織田信長、豊臣秀吉、徳川家康の3人に仕え、息子の長政は関ヶ原の戦いで一番の功労者と言われています。
「島津義弘」行書
薩摩国の猛将。家臣から慕われていたが故か、殉死が禁止されているなかで義弘が亡くなった際に13名の家臣が殉死している。
「西郷隆永」行書
世間で知られる西郷隆盛の諱(いみな、生前の実名)は隆永。むしろ父親の諱が隆盛。
間違って届けられた名前がその後我々の常識になっているような話ではありますが、びっくりな話でありますね。
「真田信繫」行書
真田幸村で知られるが、諱は信繁。自分でその名前名乗ってないやんシリーズ。
武田信玄の弟、武田信繁から名前を取って信繁としている。
「徳川家康」隷書
265年続く江戸幕府の時代を開いたことは凄いとしか言いようがない。
そんなに長い年月もつ企業を作り出すことの難しさを考えると、その後への続かせ方についても仕組みづくりを始め優れたものがあったとしか言いようがないですね。
「岡本」隷書
イメージのなかでは岡本太郎さんや岡本真夜さん。
岡本真夜さんの「alone」という曲がとても好きです。
【連名仕様】
「源頼朝 政子」行書
源頼朝の実際にしてきたことを調べてみると、教科書の情報は断片的過ぎて、違った人物像に見えていたことに気づくものです。
若き時に伊豆に流されて何もかもを失った者が、簡単に表舞台に出てくることができるわけがない。
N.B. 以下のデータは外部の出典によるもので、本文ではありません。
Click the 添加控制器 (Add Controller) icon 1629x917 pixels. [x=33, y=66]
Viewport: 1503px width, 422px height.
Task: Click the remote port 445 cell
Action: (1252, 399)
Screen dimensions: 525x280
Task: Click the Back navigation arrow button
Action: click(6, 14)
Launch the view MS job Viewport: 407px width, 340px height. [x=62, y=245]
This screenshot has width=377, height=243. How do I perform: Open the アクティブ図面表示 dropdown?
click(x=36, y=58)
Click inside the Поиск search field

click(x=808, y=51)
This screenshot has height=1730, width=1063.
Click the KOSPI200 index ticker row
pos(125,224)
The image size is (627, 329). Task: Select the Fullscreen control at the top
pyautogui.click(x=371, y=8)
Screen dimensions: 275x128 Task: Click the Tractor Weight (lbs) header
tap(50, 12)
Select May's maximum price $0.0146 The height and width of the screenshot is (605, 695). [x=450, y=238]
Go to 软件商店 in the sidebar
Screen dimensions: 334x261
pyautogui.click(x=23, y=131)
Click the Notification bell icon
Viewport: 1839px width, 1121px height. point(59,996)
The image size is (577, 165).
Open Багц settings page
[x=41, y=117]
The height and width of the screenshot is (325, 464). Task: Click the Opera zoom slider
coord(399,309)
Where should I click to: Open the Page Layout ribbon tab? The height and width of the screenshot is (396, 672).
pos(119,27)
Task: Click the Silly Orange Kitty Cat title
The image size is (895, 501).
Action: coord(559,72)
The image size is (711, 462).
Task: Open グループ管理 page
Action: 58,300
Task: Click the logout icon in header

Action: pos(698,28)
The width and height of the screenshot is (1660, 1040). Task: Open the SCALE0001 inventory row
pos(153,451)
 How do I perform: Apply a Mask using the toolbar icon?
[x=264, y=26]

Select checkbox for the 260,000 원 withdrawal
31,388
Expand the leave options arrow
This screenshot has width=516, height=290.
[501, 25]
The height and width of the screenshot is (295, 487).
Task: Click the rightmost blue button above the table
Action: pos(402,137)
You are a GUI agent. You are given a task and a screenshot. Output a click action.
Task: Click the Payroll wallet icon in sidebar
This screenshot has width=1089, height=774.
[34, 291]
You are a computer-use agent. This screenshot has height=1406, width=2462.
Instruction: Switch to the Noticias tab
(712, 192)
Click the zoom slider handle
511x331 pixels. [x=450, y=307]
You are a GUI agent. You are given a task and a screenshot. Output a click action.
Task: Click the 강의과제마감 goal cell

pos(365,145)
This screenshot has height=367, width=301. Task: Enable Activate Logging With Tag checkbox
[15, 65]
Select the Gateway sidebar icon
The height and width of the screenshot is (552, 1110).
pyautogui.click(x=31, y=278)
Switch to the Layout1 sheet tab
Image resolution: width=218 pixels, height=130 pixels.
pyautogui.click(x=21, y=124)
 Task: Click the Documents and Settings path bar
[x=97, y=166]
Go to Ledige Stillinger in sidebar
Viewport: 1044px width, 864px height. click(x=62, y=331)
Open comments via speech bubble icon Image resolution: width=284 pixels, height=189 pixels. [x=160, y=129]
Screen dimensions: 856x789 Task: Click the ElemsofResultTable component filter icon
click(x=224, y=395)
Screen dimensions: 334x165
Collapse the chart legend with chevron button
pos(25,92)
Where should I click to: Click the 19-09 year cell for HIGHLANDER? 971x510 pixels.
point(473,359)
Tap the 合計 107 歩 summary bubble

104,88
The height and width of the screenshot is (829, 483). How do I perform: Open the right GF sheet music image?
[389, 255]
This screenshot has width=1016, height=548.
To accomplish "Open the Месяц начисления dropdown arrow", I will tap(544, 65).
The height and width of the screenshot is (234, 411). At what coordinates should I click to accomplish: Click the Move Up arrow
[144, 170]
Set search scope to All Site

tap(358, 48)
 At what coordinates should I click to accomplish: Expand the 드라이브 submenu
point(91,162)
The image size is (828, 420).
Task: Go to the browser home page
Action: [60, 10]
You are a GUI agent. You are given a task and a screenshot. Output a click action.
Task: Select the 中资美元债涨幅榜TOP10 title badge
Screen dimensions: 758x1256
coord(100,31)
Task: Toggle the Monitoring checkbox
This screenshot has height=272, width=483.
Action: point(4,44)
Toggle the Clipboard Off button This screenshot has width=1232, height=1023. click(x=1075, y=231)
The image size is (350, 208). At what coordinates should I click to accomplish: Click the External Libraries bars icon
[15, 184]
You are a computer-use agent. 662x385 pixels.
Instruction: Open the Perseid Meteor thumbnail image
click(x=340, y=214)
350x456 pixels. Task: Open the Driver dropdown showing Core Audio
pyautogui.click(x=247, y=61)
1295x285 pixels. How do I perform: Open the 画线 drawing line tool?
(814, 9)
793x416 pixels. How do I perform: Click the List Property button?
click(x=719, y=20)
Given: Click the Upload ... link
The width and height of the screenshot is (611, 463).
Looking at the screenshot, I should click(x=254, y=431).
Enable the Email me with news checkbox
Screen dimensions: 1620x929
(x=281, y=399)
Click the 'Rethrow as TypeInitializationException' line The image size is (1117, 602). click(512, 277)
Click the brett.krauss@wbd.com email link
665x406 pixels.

ここに著しく不思議な点がありますが、とにかく身近な教科書、参考書等には単語ばかりが並べられて訳が分からないですね。
「浜野健太 万里」
戦国武将では書ききれないと思い、字面だけのイメージで生み出された夫婦。
左右のお名前のバランスを見て書くのですが、これが結構辛かったりします。
なので技術料が増えるのはご理解いただけますと幸いです。
【横仕様】
「向井」行書
個人的にこの楷書の書き方、特に”向”の字が気に入っています。
結構難しいんですよね。
「岩谷」隷書
隷書だと無い字を作字したり、昔の形を受け入れざるを得ない時があります。
それが独特の雰囲気を醸し出すこともあるので、ご依頼される場合は覚悟があると良いですね。
「和田」隷書
地元砺波市の山中に和田川という川があり、それに面する増山湖という場所があるのですが、その付近にある上和田緑地キャンプ場というところがキャンプ好きに最近人気なそうです。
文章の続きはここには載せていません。